* _ACTION ITEM_: Would you return the complete listing below word for word?

* _EXCERPTED RECORDS_:
+===+
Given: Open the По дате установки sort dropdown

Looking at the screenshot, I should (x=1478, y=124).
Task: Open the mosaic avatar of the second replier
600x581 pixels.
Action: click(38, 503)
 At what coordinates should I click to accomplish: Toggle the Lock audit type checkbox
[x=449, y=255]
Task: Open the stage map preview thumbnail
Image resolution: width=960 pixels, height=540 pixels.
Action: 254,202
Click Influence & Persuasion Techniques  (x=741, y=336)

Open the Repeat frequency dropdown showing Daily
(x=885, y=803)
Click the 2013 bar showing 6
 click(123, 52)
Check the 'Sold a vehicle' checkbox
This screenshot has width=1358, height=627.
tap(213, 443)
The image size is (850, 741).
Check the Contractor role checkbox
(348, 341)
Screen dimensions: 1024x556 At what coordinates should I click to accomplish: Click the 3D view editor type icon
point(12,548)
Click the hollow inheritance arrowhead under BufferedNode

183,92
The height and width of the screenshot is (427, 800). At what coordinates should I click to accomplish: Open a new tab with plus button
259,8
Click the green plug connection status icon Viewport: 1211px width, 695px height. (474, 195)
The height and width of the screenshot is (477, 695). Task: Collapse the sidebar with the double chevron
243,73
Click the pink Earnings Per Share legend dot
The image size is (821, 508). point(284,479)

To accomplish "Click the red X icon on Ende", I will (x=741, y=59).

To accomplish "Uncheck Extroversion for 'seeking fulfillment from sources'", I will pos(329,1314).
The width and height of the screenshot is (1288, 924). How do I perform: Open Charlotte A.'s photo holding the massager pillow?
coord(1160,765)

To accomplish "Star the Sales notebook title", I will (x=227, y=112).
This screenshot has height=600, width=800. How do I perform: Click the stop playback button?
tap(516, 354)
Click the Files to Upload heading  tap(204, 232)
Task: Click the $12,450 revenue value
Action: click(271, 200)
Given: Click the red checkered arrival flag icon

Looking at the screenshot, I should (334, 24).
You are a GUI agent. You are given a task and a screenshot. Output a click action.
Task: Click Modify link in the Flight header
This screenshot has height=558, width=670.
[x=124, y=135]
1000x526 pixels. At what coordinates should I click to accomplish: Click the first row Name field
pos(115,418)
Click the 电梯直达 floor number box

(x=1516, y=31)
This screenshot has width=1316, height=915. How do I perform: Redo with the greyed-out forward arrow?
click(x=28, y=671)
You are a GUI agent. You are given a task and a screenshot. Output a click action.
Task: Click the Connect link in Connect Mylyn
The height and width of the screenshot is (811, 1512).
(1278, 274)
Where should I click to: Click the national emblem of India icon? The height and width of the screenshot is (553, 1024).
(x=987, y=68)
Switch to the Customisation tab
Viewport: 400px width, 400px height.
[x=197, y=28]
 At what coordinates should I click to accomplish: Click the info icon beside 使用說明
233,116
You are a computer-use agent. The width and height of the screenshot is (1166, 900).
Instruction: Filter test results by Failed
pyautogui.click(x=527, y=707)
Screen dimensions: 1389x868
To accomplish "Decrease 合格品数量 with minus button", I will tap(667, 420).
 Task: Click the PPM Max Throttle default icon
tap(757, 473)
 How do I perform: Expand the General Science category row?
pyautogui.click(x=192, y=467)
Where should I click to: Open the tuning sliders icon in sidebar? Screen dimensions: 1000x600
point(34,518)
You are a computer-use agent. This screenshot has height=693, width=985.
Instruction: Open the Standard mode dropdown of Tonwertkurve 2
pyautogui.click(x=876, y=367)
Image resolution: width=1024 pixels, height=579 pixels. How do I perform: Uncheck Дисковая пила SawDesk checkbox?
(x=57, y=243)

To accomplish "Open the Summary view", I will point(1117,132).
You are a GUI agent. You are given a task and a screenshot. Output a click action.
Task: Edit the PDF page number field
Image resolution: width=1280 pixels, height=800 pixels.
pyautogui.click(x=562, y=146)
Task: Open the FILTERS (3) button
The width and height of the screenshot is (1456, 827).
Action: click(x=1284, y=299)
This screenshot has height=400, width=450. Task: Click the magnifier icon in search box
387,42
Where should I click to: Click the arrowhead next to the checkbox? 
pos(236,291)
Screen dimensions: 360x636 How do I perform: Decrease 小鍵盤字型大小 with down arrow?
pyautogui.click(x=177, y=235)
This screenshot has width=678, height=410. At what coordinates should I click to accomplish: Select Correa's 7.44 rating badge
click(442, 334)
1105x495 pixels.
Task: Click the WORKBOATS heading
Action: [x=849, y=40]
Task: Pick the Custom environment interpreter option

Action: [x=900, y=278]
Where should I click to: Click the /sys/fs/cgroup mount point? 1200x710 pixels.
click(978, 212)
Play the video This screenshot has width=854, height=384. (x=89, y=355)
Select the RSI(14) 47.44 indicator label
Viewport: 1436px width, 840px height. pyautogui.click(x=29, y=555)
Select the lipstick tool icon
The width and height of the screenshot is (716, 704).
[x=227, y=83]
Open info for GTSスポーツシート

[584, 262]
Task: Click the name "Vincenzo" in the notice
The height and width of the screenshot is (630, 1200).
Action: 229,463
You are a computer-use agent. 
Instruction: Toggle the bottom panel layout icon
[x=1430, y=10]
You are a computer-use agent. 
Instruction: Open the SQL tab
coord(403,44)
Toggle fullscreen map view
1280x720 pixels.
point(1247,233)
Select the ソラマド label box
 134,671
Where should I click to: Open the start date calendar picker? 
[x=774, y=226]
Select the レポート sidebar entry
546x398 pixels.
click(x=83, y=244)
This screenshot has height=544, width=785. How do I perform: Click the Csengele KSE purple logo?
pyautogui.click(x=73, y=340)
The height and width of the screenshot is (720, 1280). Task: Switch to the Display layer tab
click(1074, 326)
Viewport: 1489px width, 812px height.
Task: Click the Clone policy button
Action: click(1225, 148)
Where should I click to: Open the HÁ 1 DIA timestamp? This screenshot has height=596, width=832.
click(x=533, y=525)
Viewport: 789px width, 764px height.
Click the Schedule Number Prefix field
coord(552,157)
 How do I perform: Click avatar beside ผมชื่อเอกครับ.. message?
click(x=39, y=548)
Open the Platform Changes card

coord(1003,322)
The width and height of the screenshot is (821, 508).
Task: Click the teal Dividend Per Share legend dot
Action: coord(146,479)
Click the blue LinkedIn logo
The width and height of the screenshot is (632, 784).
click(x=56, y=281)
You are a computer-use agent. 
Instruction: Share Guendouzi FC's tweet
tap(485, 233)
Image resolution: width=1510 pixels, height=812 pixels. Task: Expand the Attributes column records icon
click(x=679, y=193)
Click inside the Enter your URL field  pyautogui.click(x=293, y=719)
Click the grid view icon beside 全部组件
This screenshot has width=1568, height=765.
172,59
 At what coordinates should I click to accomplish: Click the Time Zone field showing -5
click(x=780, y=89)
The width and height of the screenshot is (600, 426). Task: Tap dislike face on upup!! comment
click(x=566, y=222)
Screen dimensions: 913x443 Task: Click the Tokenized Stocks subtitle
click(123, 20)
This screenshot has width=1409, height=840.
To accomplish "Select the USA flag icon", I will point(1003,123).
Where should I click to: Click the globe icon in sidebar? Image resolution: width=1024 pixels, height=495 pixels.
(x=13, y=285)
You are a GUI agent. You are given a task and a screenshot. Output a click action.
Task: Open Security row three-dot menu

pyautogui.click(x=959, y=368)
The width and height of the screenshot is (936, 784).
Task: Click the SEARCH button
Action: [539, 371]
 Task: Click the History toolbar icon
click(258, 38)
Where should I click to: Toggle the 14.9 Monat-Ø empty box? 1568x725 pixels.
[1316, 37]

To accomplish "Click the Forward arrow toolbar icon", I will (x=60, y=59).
+===+
* _THE ANSWER_:
Given: Open the По дате установки sort dropdown

Looking at the screenshot, I should (x=1478, y=124).
Task: Open the mosaic avatar of the second replier
600x581 pixels.
Action: click(38, 503)
 At what coordinates should I click to accomplish: Toggle the Lock audit type checkbox
[x=449, y=255]
Task: Open the stage map preview thumbnail
Image resolution: width=960 pixels, height=540 pixels.
Action: 254,202
Click Influence & Persuasion Techniques  (x=741, y=336)

Open the Repeat frequency dropdown showing Daily
(x=885, y=803)
Click the 2013 bar showing 6
 click(123, 52)
Check the 'Sold a vehicle' checkbox
This screenshot has width=1358, height=627.
tap(213, 443)
The image size is (850, 741).
Check the Contractor role checkbox
(348, 341)
Screen dimensions: 1024x556 At what coordinates should I click to accomplish: Click the 3D view editor type icon
point(12,548)
Click the hollow inheritance arrowhead under BufferedNode

183,92
The height and width of the screenshot is (427, 800). At what coordinates should I click to accomplish: Open a new tab with plus button
259,8
Click the green plug connection status icon Viewport: 1211px width, 695px height. (474, 195)
The height and width of the screenshot is (477, 695). Task: Collapse the sidebar with the double chevron
243,73
Click the pink Earnings Per Share legend dot
The image size is (821, 508). point(284,479)

To accomplish "Click the red X icon on Ende", I will (x=741, y=59).

To accomplish "Uncheck Extroversion for 'seeking fulfillment from sources'", I will pos(329,1314).
The width and height of the screenshot is (1288, 924). How do I perform: Open Charlotte A.'s photo holding the massager pillow?
coord(1160,765)

To accomplish "Star the Sales notebook title", I will (x=227, y=112).
This screenshot has height=600, width=800. How do I perform: Click the stop playback button?
tap(516, 354)
Click the Files to Upload heading  tap(204, 232)
Task: Click the $12,450 revenue value
Action: click(271, 200)
Given: Click the red checkered arrival flag icon

Looking at the screenshot, I should (334, 24).
You are a GUI agent. You are given a task and a screenshot. Output a click action.
Task: Click Modify link in the Flight header
This screenshot has height=558, width=670.
[x=124, y=135]
1000x526 pixels. At what coordinates should I click to accomplish: Click the first row Name field
pos(115,418)
Click the 电梯直达 floor number box

(x=1516, y=31)
This screenshot has width=1316, height=915. How do I perform: Redo with the greyed-out forward arrow?
click(x=28, y=671)
You are a GUI agent. You are given a task and a screenshot. Output a click action.
Task: Click the Connect link in Connect Mylyn
The height and width of the screenshot is (811, 1512).
(1278, 274)
Where should I click to: Click the national emblem of India icon? The height and width of the screenshot is (553, 1024).
(x=987, y=68)
Switch to the Customisation tab
Viewport: 400px width, 400px height.
[x=197, y=28]
 At what coordinates should I click to accomplish: Click the info icon beside 使用說明
233,116
You are a computer-use agent. The width and height of the screenshot is (1166, 900).
Instruction: Filter test results by Failed
pyautogui.click(x=527, y=707)
Screen dimensions: 1389x868
To accomplish "Decrease 合格品数量 with minus button", I will tap(667, 420).
 Task: Click the PPM Max Throttle default icon
tap(757, 473)
 How do I perform: Expand the General Science category row?
pyautogui.click(x=192, y=467)
Where should I click to: Open the tuning sliders icon in sidebar? Screen dimensions: 1000x600
point(34,518)
You are a computer-use agent. This screenshot has height=693, width=985.
Instruction: Open the Standard mode dropdown of Tonwertkurve 2
pyautogui.click(x=876, y=367)
Image resolution: width=1024 pixels, height=579 pixels. How do I perform: Uncheck Дисковая пила SawDesk checkbox?
(x=57, y=243)

To accomplish "Open the Summary view", I will point(1117,132).
You are a GUI agent. You are given a task and a screenshot. Output a click action.
Task: Edit the PDF page number field
Image resolution: width=1280 pixels, height=800 pixels.
pyautogui.click(x=562, y=146)
Task: Open the FILTERS (3) button
The width and height of the screenshot is (1456, 827).
Action: click(x=1284, y=299)
This screenshot has height=400, width=450. Task: Click the magnifier icon in search box
387,42
Where should I click to: Click the arrowhead next to the checkbox? 
pos(236,291)
Screen dimensions: 360x636 How do I perform: Decrease 小鍵盤字型大小 with down arrow?
pyautogui.click(x=177, y=235)
This screenshot has width=678, height=410. At what coordinates should I click to accomplish: Select Correa's 7.44 rating badge
click(442, 334)
1105x495 pixels.
Task: Click the WORKBOATS heading
Action: [x=849, y=40]
Task: Pick the Custom environment interpreter option

Action: [x=900, y=278]
Where should I click to: Click the /sys/fs/cgroup mount point? 1200x710 pixels.
click(978, 212)
Play the video This screenshot has width=854, height=384. (x=89, y=355)
Select the RSI(14) 47.44 indicator label
Viewport: 1436px width, 840px height. pyautogui.click(x=29, y=555)
Select the lipstick tool icon
The width and height of the screenshot is (716, 704).
[x=227, y=83]
Open info for GTSスポーツシート

[584, 262]
Task: Click the name "Vincenzo" in the notice
The height and width of the screenshot is (630, 1200).
Action: 229,463
You are a computer-use agent. 
Instruction: Toggle the bottom panel layout icon
[x=1430, y=10]
You are a computer-use agent. 
Instruction: Open the SQL tab
coord(403,44)
Toggle fullscreen map view
1280x720 pixels.
point(1247,233)
Select the ソラマド label box
 134,671
Where should I click to: Open the start date calendar picker? 
[x=774, y=226]
Select the レポート sidebar entry
546x398 pixels.
click(x=83, y=244)
This screenshot has height=544, width=785. How do I perform: Click the Csengele KSE purple logo?
pyautogui.click(x=73, y=340)
The height and width of the screenshot is (720, 1280). Task: Switch to the Display layer tab
click(1074, 326)
Viewport: 1489px width, 812px height.
Task: Click the Clone policy button
Action: click(1225, 148)
Where should I click to: Open the HÁ 1 DIA timestamp? This screenshot has height=596, width=832.
click(x=533, y=525)
Viewport: 789px width, 764px height.
Click the Schedule Number Prefix field
coord(552,157)
 How do I perform: Click avatar beside ผมชื่อเอกครับ.. message?
click(x=39, y=548)
Open the Platform Changes card

coord(1003,322)
The width and height of the screenshot is (821, 508).
Task: Click the teal Dividend Per Share legend dot
Action: coord(146,479)
Click the blue LinkedIn logo
The width and height of the screenshot is (632, 784).
click(x=56, y=281)
You are a computer-use agent. 
Instruction: Share Guendouzi FC's tweet
tap(485, 233)
Image resolution: width=1510 pixels, height=812 pixels. Task: Expand the Attributes column records icon
click(x=679, y=193)
Click inside the Enter your URL field  pyautogui.click(x=293, y=719)
Click the grid view icon beside 全部组件
This screenshot has width=1568, height=765.
172,59
 At what coordinates should I click to accomplish: Click the Time Zone field showing -5
click(x=780, y=89)
The width and height of the screenshot is (600, 426). Task: Tap dislike face on upup!! comment
click(x=566, y=222)
Screen dimensions: 913x443 Task: Click the Tokenized Stocks subtitle
click(123, 20)
This screenshot has width=1409, height=840.
To accomplish "Select the USA flag icon", I will point(1003,123).
Where should I click to: Click the globe icon in sidebar? Image resolution: width=1024 pixels, height=495 pixels.
(x=13, y=285)
You are a GUI agent. You are given a task and a screenshot. Output a click action.
Task: Open Security row three-dot menu

pyautogui.click(x=959, y=368)
The width and height of the screenshot is (936, 784).
Task: Click the SEARCH button
Action: [539, 371]
 Task: Click the History toolbar icon
click(258, 38)
Where should I click to: Toggle the 14.9 Monat-Ø empty box? 1568x725 pixels.
[1316, 37]

To accomplish "Click the Forward arrow toolbar icon", I will (x=60, y=59).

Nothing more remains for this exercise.